## PROBLEM REQUIREMENTS
Which lines in the material below contain the string "screenshot"? Gather every one of them and copy each in full.

## DATASET RECORDS

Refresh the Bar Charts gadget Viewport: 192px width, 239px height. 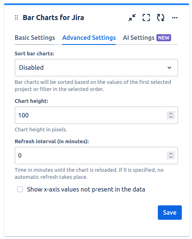[x=161, y=18]
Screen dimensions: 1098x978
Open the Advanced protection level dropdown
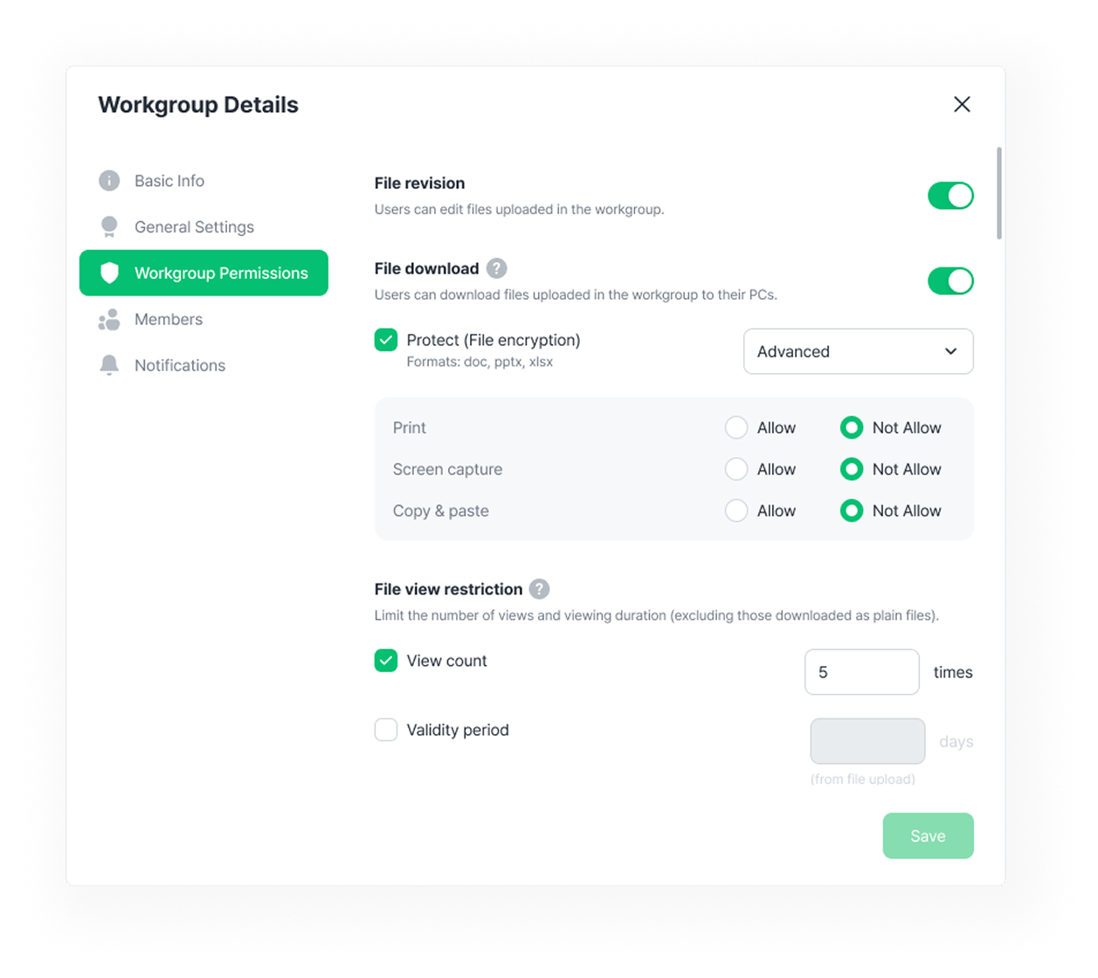pyautogui.click(x=859, y=351)
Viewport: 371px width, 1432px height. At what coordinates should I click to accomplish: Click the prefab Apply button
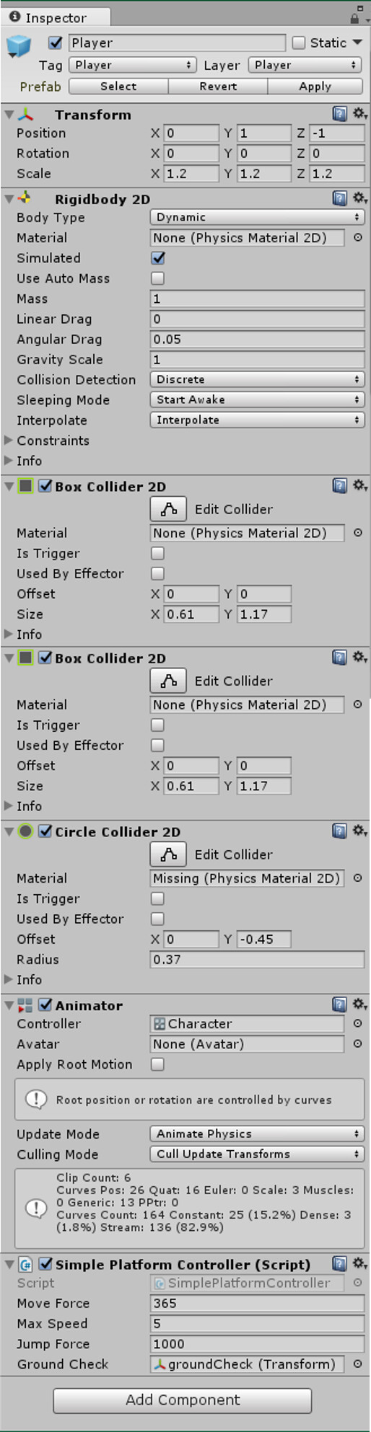pos(315,87)
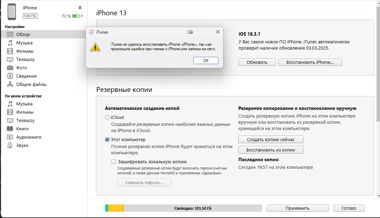Image resolution: width=380 pixels, height=218 pixels.
Task: Open Звуки bell icon on device
Action: (x=10, y=145)
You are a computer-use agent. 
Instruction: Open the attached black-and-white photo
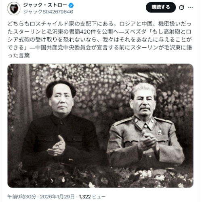coord(101,126)
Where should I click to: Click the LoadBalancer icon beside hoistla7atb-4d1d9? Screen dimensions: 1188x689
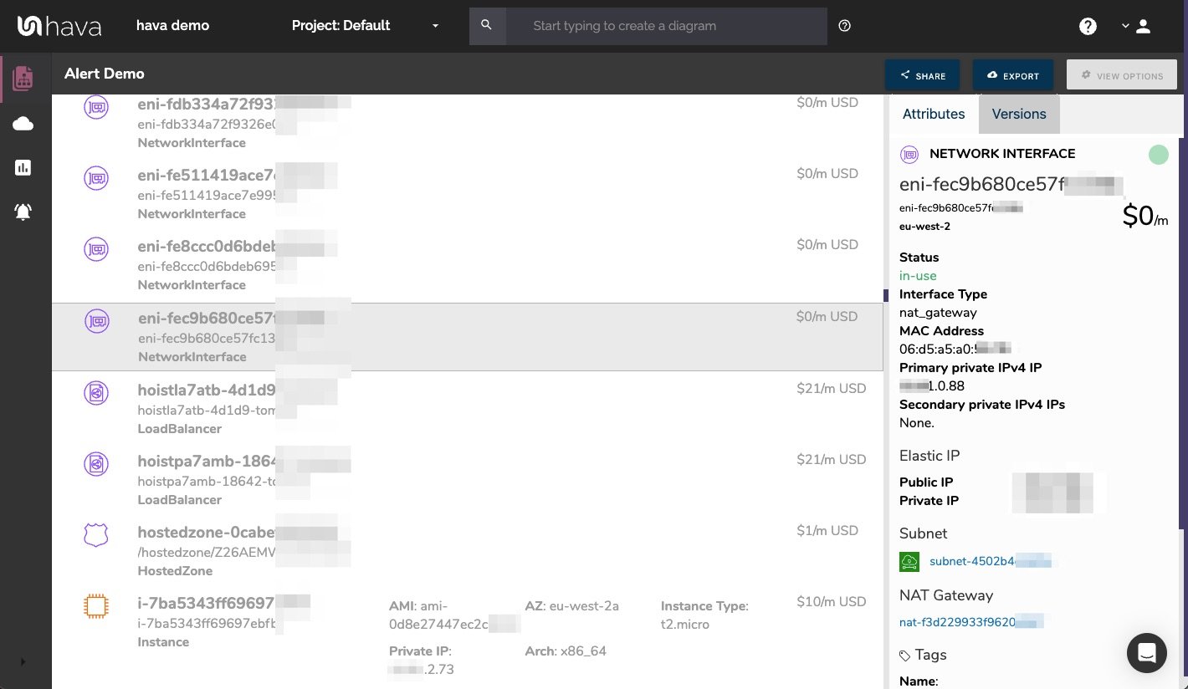tap(96, 392)
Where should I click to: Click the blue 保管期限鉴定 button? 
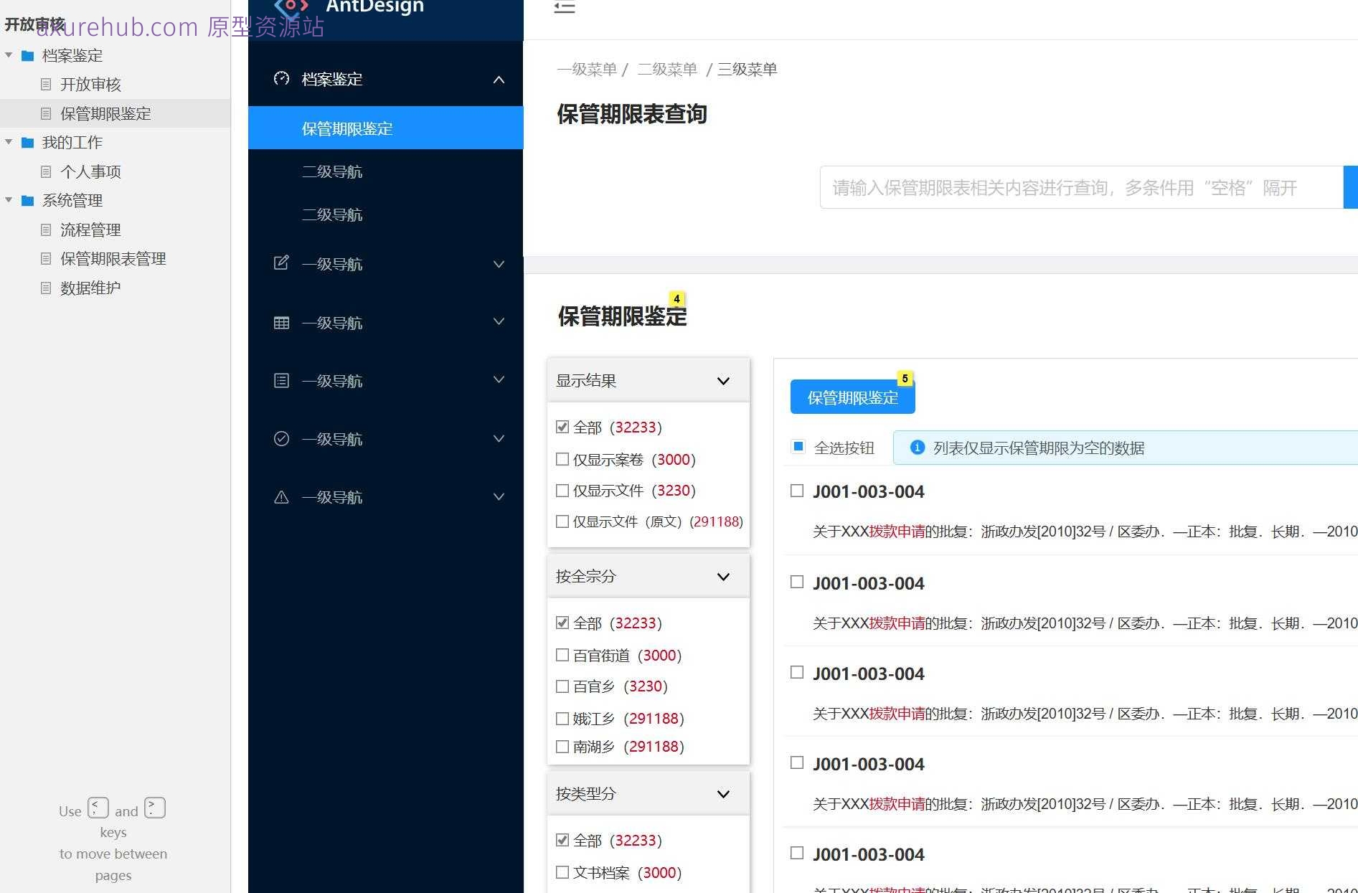coord(852,397)
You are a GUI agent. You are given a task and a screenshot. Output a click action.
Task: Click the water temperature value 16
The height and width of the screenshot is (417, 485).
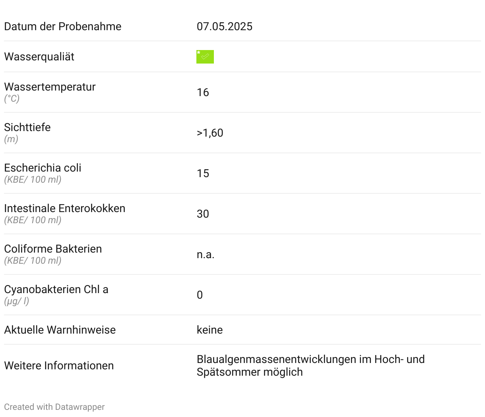(x=202, y=92)
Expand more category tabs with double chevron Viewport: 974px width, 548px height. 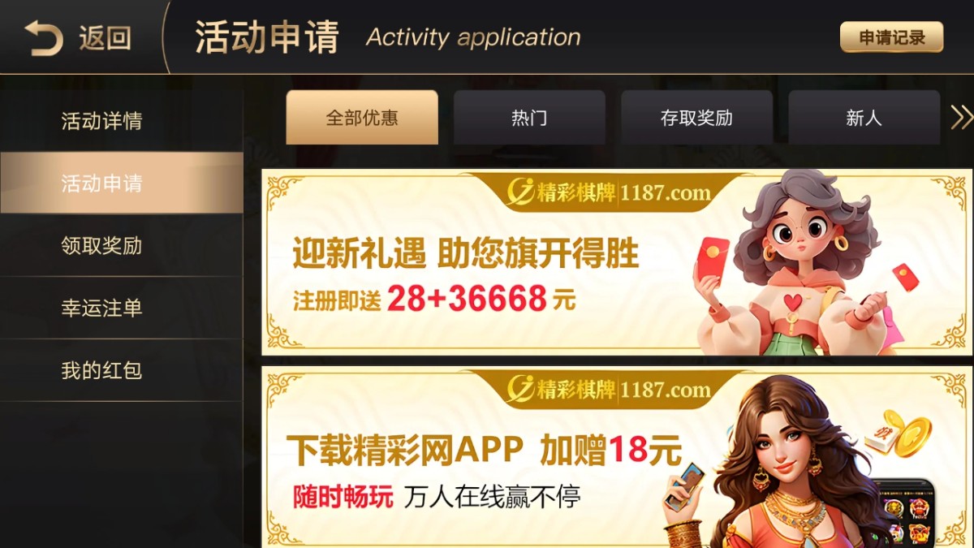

## RIGHT ANSWER
You are a GUI agent. You are given a task and a screenshot. Output a click action.
The height and width of the screenshot is (417, 485).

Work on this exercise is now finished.